Treatment of congenital torticollis involves stretching the shortened neck muscle. Passive stretching and positioning are treatments used in infants and small children. Surgical sectioning of the neck muscle may be done in the preschool
years, if other treatment methods fail.
Acquired torticollis is treated by identifying the underlying cause of the disorder. Application of heat, traction to the cervical spine, and massage may help relieve head and neck pain. Stretching exercises and neck braces may help with muscle spasms.
Drug treatments include anticholinergic drugs (baclofen). Injection of botulinum toxin is very effective to temporarily relieve the torticollis, but repeat injections every three months are usually required. Surgical treatments are rarely used. For a subgroup of patients, L-dopa provides effective relief. Denervation of the involved neck muscles may be performed with injection of alcohol or phenol on to the nerve.
Injection of botulinum toxin (BTX) is considered by many to be the treatment of choice.

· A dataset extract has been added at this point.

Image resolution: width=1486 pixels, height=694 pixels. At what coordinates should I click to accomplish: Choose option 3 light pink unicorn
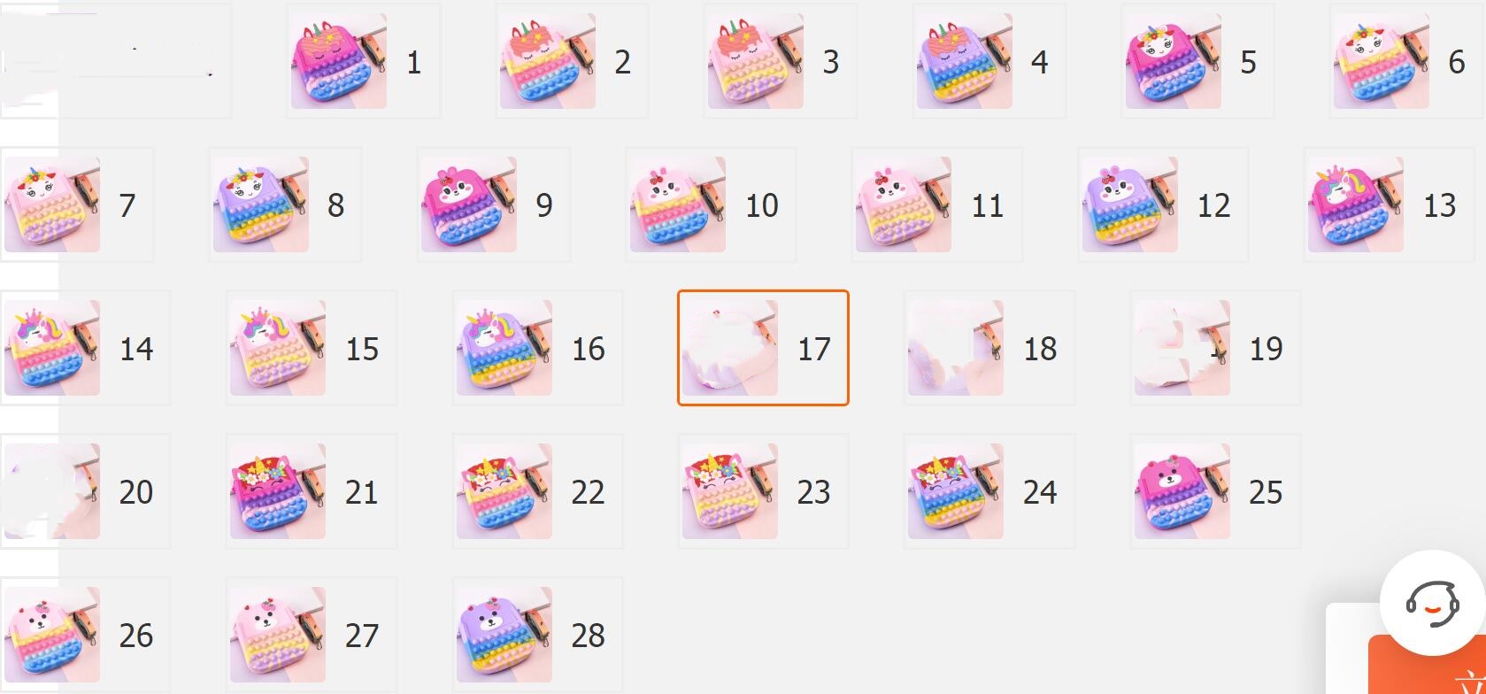tap(781, 61)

By preventing release of chemical messages from the nerve endings that stimulate the involved muscles, BTX partially paralyzes the muscles, therefore allowing more normal posture and range of motion. BTX treatment lasts several months, and may be repeated.
Physical therapy can help relieve secondary consequences of torticollis. Regular muscle stretching prevents contracture, or permanent muscle shortening. Pain and spasm may be temporarily lessened with application of heat or ice. Stress management techniques may help prevent worsening. An occupational therapist can suggest home or work modifications to reduce fatigue and improve function. Braces constructed to replace the patient's own sensory tricks may help reduce abnormal posture.